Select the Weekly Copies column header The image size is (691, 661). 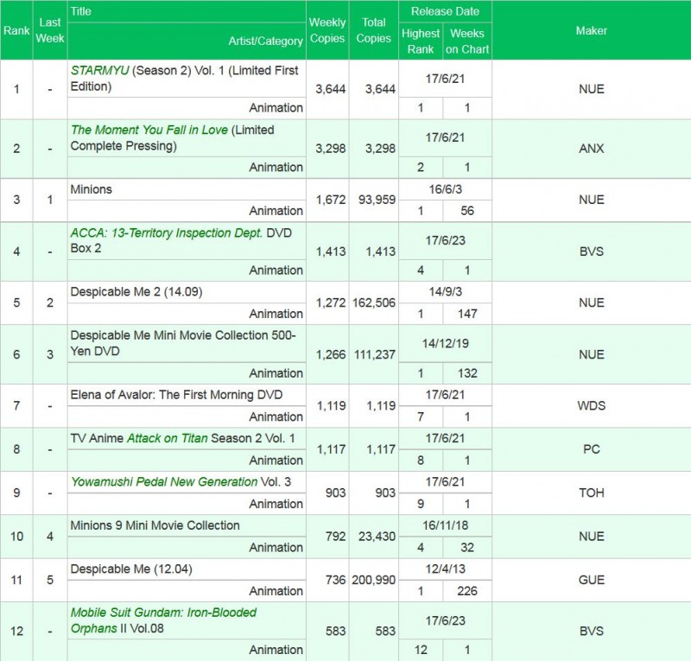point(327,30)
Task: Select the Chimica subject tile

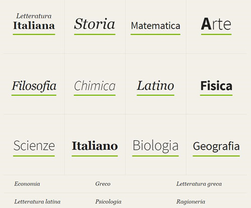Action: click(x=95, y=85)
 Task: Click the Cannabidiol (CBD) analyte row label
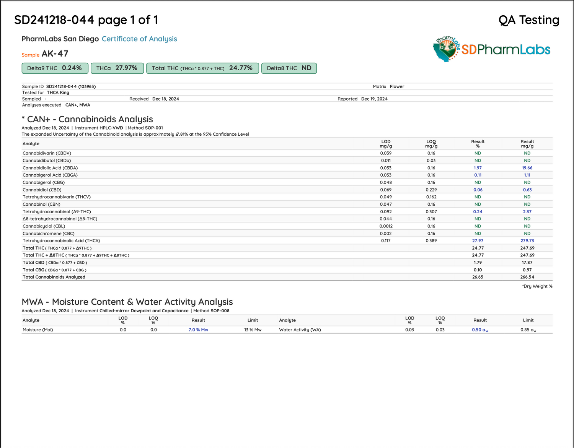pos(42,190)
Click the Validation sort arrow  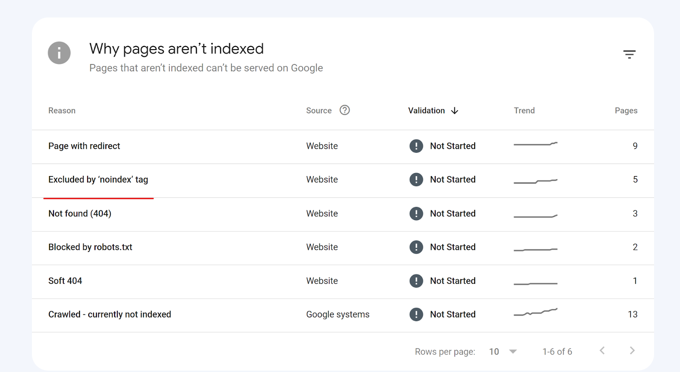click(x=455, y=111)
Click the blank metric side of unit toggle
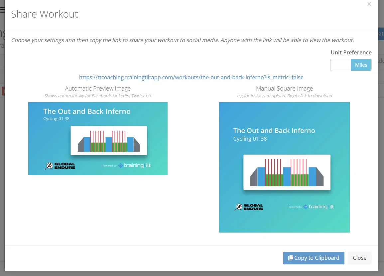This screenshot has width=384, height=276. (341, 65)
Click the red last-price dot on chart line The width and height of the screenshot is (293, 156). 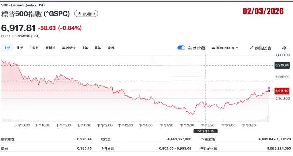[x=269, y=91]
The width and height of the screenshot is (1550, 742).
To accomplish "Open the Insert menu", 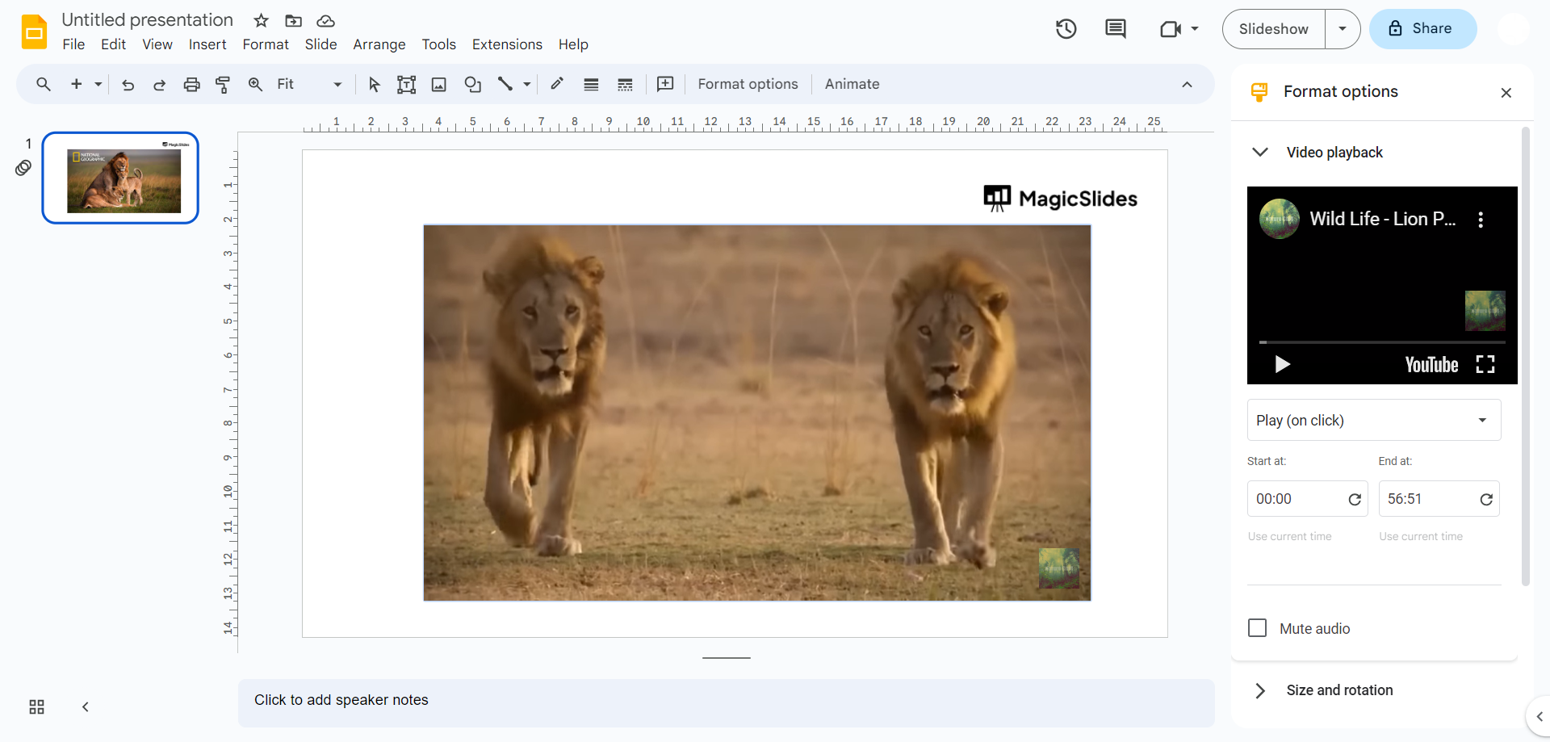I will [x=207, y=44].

....

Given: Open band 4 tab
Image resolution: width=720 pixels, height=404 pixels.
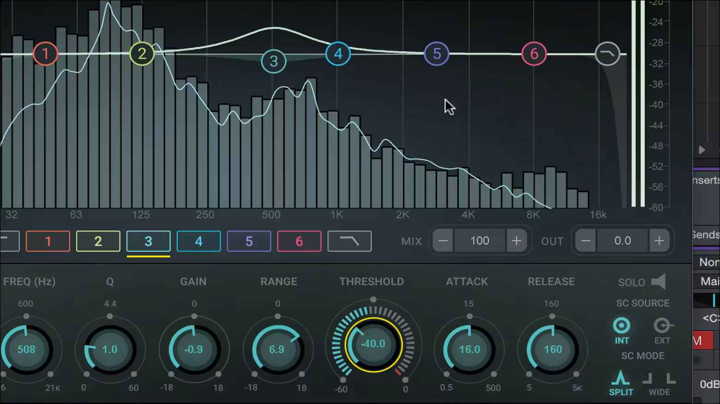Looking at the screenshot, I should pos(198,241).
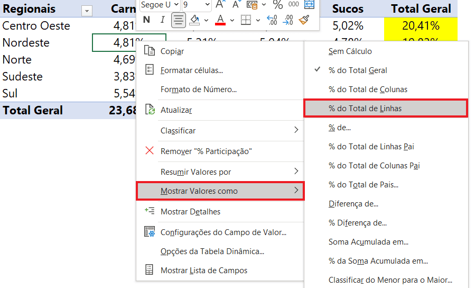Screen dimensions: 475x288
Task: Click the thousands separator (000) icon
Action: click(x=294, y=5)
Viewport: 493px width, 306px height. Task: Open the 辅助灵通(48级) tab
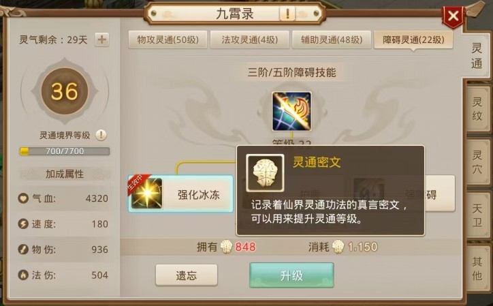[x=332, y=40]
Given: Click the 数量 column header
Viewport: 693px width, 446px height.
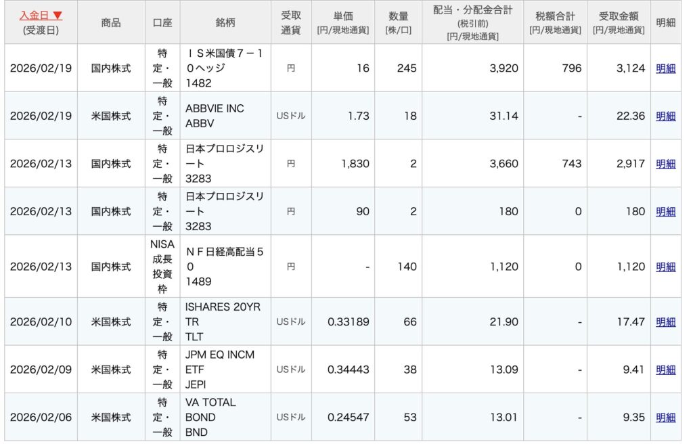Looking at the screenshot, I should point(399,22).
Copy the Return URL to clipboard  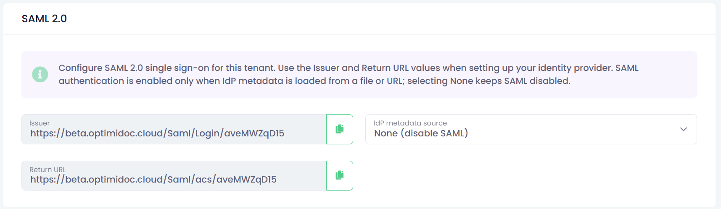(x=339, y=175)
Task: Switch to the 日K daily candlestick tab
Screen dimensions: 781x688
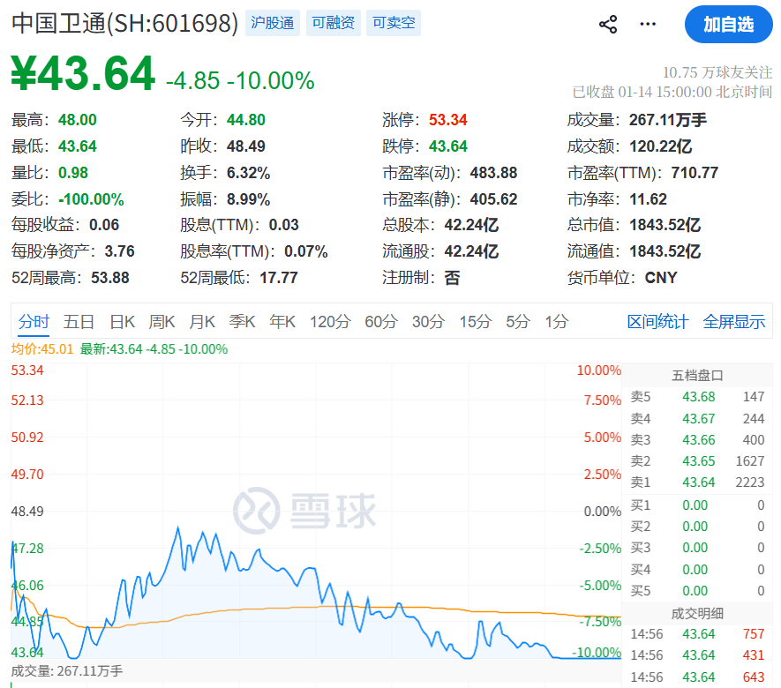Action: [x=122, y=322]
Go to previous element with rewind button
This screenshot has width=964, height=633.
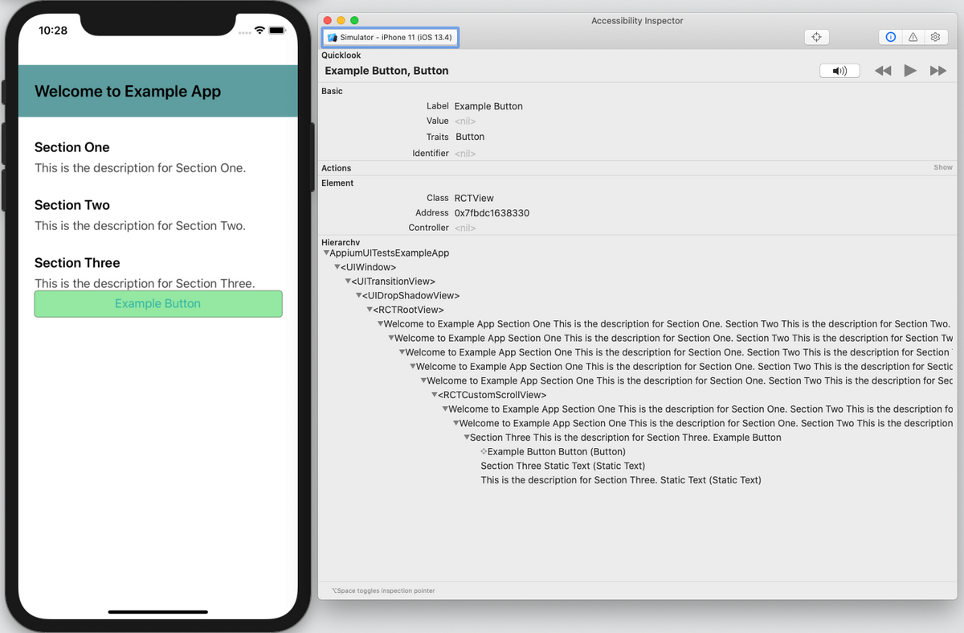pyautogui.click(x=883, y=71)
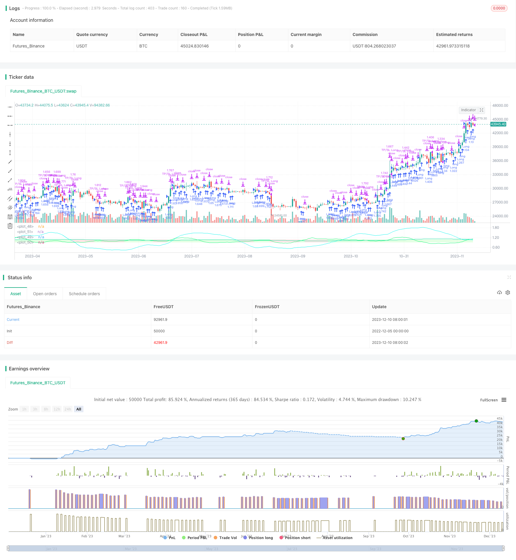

....

> [What needs to be done]
Check every line of the entries above, and copy those that carry the string "Given".

> [Final answer]
Given: Open band 4 tab
Given: Click the 数量 column header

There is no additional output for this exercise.